> **HOW TO COMPLETE THIS TASK**
Identify every line in the data below that contains the string "pyautogui", matching case exactly, and copy each of those lines in full.

[Stored records]
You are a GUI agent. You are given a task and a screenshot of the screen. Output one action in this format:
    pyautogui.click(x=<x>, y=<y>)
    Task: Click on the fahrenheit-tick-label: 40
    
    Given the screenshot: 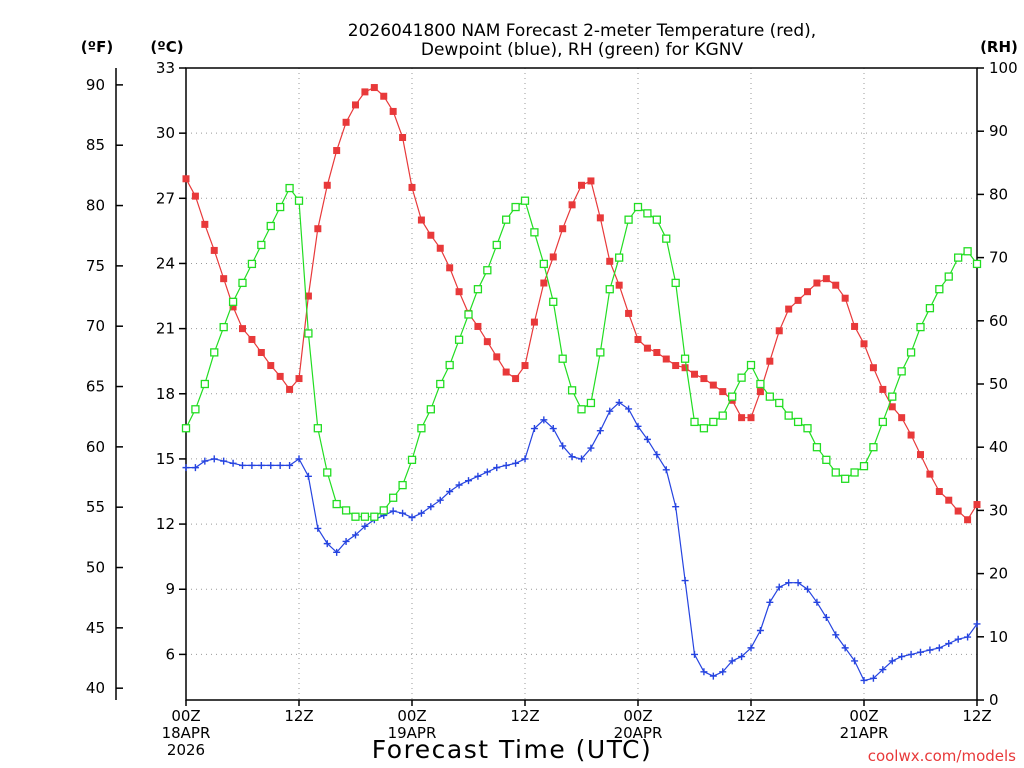 What is the action you would take?
    pyautogui.click(x=96, y=688)
    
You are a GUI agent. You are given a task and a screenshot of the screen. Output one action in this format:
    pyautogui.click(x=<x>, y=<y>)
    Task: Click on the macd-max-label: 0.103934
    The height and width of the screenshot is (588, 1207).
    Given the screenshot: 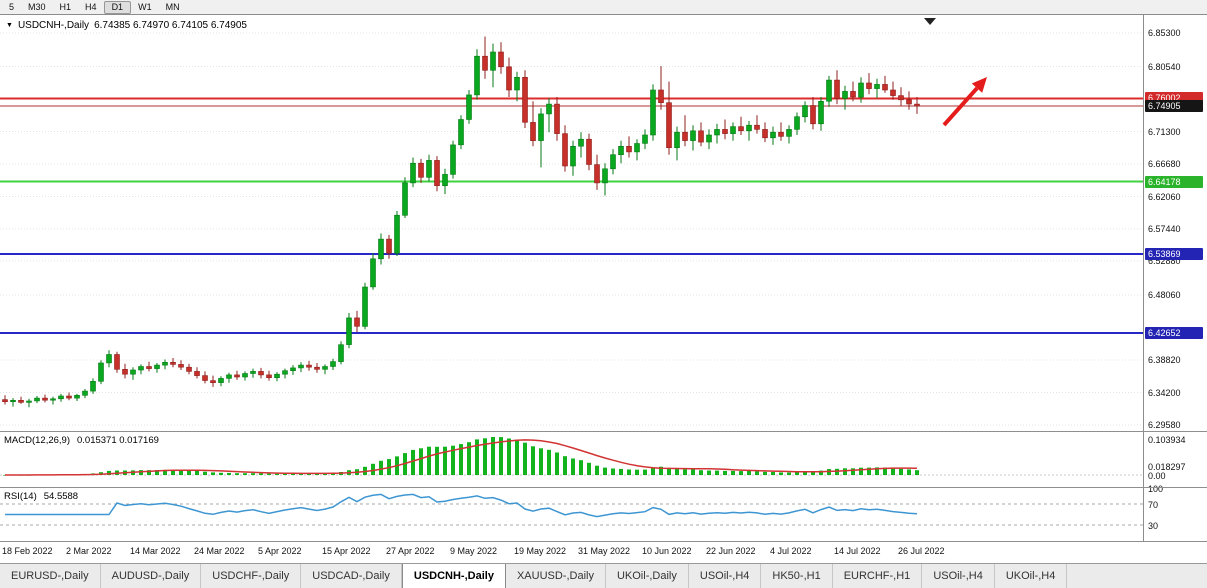 What is the action you would take?
    pyautogui.click(x=1167, y=440)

> **RESPONSE AREA**
    pyautogui.click(x=<x>, y=<y>)
    pyautogui.click(x=96, y=688)
    pyautogui.click(x=<x>, y=<y>)
    pyautogui.click(x=1167, y=440)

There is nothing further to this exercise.